È stato così che per i miei 18 anni, decisi di spendere parte dei soldi ricevuti come regalo dai miei, in una nuova edizione di "Orgoglio e Pregiudizio" che iniziai a leggere già mentre tornavo a casa. Da allora ho l'abitudine di rileggere "P&P" ("Pride and Prejudice") almeno una volta all'anno (spesso prima o dopo "Emma") e la prima edizione da me acquistata è al momento conservata come una reliquia nella mia libreria perché è talmente consumata da rappresentare un pericolo per se stessa se usata.
Un incontro sfortunato, insomma, che si è risolto in maniera decisamente positiva grazie all'intervento di altre circostanze. Un incontro che però mi ha fatto riflettere:se anziché "Cime Tempestose" avessi letto per primo "La Tempestosa" cosa sarebbe successo?Consideriamo che "Wuthering Heighs" ha subito alcune delle peggiori trasposizioni della storia, tutte parziali, tutte pronte a travisare gran parte dello spirito del libro. In quanto appassionata di trasposizioni,pur consapevole che esse non sono mai precise, avrei mai riletto il libro scoprendone la grandezza?Non credo.

Analogamente è diventato un caso la recente riedizione della saga di "Harry Potter", accompagnata da una nuova traduzione che ha scelto di tradurre diversamente molti termini dei libri:Tassorosso è diventato Tassofrasso,Lumos è scomparso,alcuni personaggi hanno recuperato i propri nomi ed altri sono stati lasciati uguali. Il grosso problema che ha generato questa decisione editoriale è legata all'immaginario e alla serie di film.
Io appartengo a quei potterhead (nome dei fan della saga) che ha letto i 7 libri uno dopo l'altro ed ha seguito le difficili trasposizioni cinematografiche con preoccupazione ma non è questo il punto.

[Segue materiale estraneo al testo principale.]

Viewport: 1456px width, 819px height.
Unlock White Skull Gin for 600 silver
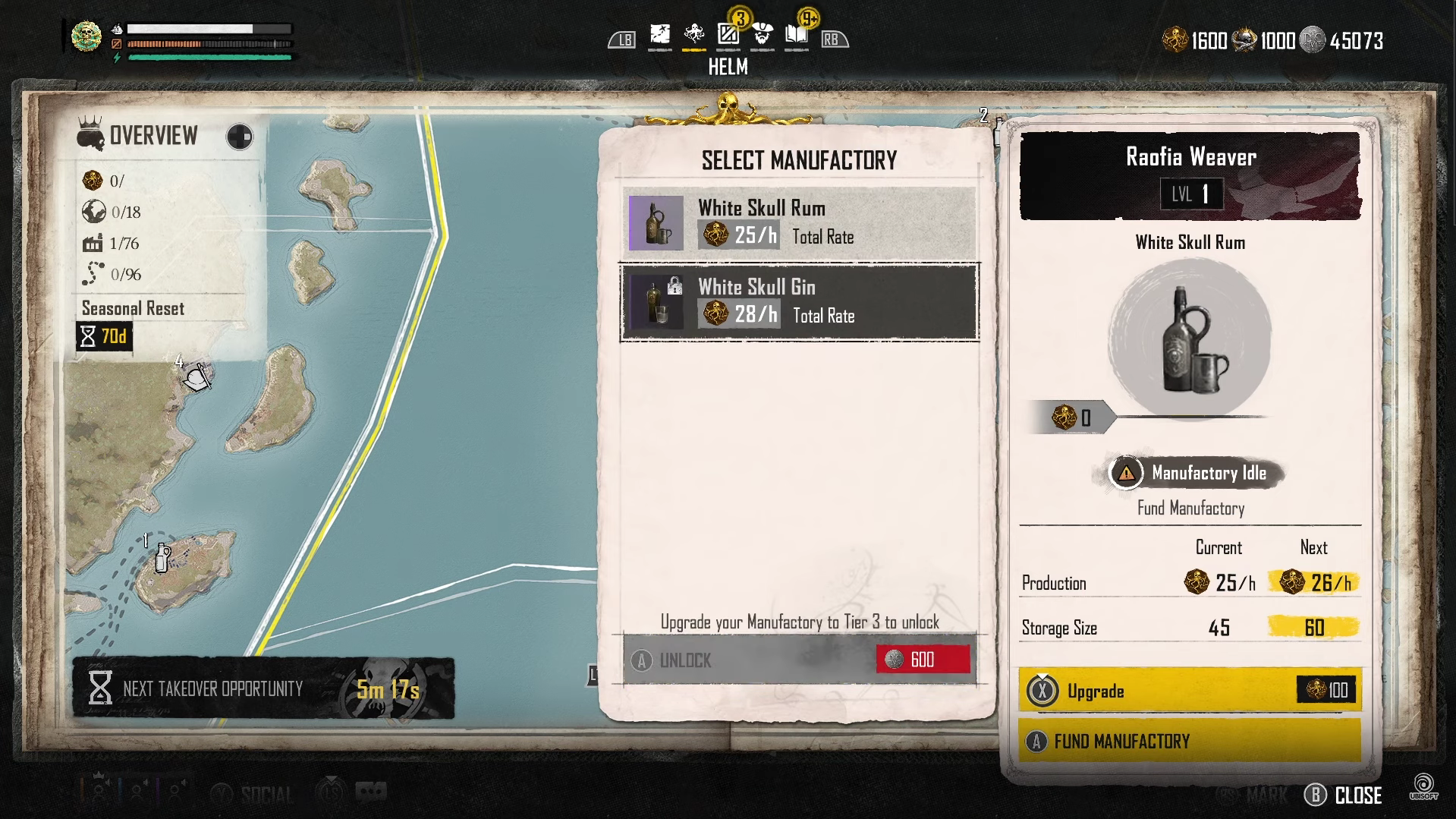(x=799, y=660)
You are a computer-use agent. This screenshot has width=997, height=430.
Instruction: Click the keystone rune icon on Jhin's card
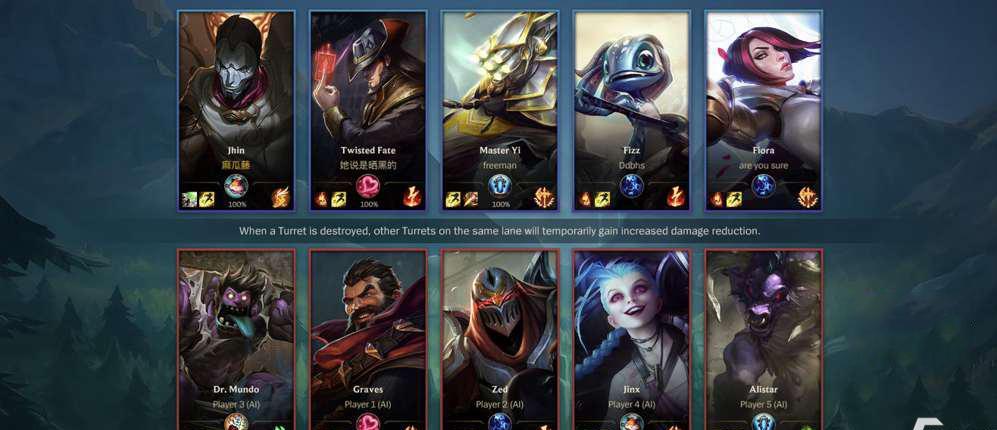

Il punto è:come puoi imporre a milioni di persone un cambiamento delle genere che può generare solo confusione?Immaginatevi raccontare la storia ai vostri figli o nipoti che l'hanno letta nella nuova traduzione e trovarvi a parlare di Cedric Diggory, il campione dei Tassorosso per poi sentirvi rispondere con un sonoro e colorito:<Tassofrasso!Ma cosa dici?>.E se in questo caso si capisce, immaginatevi parlare di Griphook (Unci-Unci), o della Gringott gestita da Goblin e non da folletti. Confonde eh?
La scelta editoriale è stata animata da intenzioni positive.Lo scopo era prendere in considerazione l'intera saga, che non è un libro solo per bambini e che vede il pasticcione Neville Longbottom (Paciock nella prima traduzione) diventare l'eroe di Hogwarts con un cognome che ha ben poco di epico.Allo stesso modo, il termine <mudblood>, con cui si insultano in nati babbani,era stato tradotto con <mezzosangue>:impreciso (non si spiegherebbe come si possano indicare con lo stesso termine i nati da un genitore mago e uno babbano senza alcun tipo di offesa intrinseca ed allo stesso tempo come possa essere un insulto in un altro contesto) e poco fedele perché letteralmente l'offesa equivale a <sangue sporco> (decisamente peggio). Questo cambiamento è ragionevole e giusto ma comunque disorientante,anche se meno di altri esempi.
È comprensibile che nella prima traduzione si siano compiute scelte di traduzione che alla lunga si siano rivelate sbagliate ma il motivo è la pubblicazione dei libri in una decina d'anni senza che si potessero prevedere le intenzioni dell'autrice.
Ora la Salani Editori ha pubblicato questa riedizione che ha scatenato le ire dei potterheads più affezionati ed ha scelto di risolvere i problemi traduttivi senza prendere in considerazione gli effetti collaterali. Non ci resta che sperare che si arrivi ad un compromesso in grado di restituire alla saga la giusta traduzione ma anche la fedeltà al passato.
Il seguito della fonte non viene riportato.